Description of the task >>
Output only the lines below that start at the line containing "Task: Toggle layer B enable button" and end at the line containing "Click the Zora", with both ends kept.

Data for review >>
+++
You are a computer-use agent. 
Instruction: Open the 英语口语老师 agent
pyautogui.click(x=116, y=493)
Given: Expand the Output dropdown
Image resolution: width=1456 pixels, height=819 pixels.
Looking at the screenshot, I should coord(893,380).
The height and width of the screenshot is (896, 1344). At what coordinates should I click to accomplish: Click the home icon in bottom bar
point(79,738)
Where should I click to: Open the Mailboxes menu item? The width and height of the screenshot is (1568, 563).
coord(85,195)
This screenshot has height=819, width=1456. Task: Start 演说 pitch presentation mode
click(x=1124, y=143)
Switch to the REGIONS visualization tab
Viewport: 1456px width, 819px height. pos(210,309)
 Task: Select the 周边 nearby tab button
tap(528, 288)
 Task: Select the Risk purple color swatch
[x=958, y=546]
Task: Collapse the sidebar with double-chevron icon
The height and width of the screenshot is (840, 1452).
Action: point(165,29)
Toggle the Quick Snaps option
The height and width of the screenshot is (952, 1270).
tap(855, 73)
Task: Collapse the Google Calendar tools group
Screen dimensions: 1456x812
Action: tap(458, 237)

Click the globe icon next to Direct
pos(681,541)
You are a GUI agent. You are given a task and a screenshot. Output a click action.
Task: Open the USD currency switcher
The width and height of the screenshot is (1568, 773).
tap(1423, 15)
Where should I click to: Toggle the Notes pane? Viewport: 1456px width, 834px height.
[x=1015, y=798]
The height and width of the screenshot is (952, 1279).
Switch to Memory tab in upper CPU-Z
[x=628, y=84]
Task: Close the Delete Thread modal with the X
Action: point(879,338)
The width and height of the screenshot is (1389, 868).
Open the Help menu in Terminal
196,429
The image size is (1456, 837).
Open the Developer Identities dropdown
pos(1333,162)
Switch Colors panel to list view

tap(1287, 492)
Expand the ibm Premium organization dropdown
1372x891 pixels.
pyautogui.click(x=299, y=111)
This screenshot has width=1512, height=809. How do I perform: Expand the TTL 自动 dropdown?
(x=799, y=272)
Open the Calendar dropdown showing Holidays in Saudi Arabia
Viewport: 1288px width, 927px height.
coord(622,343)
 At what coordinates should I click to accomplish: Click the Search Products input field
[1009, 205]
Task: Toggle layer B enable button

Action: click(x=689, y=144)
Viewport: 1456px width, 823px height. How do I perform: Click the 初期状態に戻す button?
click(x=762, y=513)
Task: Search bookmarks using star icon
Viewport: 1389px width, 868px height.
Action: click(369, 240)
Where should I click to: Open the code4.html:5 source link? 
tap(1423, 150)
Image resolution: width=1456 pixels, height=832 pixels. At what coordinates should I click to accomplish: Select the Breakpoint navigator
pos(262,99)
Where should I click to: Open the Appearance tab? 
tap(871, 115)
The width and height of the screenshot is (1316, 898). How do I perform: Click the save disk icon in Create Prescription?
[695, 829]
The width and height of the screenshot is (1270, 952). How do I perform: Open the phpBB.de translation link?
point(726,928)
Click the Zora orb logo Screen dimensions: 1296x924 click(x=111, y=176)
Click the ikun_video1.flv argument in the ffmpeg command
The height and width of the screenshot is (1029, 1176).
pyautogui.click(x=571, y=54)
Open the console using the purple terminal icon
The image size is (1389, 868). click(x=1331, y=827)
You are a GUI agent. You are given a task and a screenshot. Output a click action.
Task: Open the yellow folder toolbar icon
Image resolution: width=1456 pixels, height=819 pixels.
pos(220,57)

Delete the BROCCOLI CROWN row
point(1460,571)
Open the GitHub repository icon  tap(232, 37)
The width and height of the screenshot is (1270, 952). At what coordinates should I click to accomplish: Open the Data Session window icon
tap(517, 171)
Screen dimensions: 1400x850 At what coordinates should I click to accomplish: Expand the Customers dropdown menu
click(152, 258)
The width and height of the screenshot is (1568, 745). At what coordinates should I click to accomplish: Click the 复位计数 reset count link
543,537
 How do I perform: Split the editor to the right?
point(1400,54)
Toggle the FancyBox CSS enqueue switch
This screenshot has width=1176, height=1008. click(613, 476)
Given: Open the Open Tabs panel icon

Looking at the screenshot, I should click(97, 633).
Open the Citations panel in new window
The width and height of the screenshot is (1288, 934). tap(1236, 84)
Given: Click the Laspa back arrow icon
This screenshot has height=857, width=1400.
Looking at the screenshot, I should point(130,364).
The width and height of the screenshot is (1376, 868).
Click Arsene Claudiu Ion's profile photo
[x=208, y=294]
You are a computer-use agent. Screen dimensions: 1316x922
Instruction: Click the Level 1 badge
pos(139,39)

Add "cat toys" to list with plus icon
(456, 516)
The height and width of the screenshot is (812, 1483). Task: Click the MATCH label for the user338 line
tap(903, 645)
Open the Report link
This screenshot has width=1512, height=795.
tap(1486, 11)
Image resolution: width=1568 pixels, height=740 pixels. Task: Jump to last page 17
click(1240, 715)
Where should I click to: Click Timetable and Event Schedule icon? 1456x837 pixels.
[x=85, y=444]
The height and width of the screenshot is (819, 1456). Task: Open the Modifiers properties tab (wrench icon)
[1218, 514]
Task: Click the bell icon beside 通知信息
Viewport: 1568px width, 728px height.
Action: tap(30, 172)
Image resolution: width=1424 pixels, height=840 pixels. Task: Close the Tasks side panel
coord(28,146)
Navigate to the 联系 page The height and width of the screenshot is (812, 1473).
+++
Task solution >>
Task: Toggle layer B enable button

Action: click(x=689, y=144)
Viewport: 1456px width, 823px height. How do I perform: Click the 初期状態に戻す button?
click(x=762, y=513)
Task: Search bookmarks using star icon
Viewport: 1389px width, 868px height.
Action: click(369, 240)
Where should I click to: Open the code4.html:5 source link? 
tap(1423, 150)
Image resolution: width=1456 pixels, height=832 pixels. At what coordinates should I click to accomplish: Select the Breakpoint navigator
pos(262,99)
Where should I click to: Open the Appearance tab? 
tap(871, 115)
The width and height of the screenshot is (1316, 898). How do I perform: Click the save disk icon in Create Prescription?
[695, 829]
The width and height of the screenshot is (1270, 952). How do I perform: Open the phpBB.de translation link?
point(726,928)
Click the Zora orb logo Screen dimensions: 1296x924 click(x=111, y=176)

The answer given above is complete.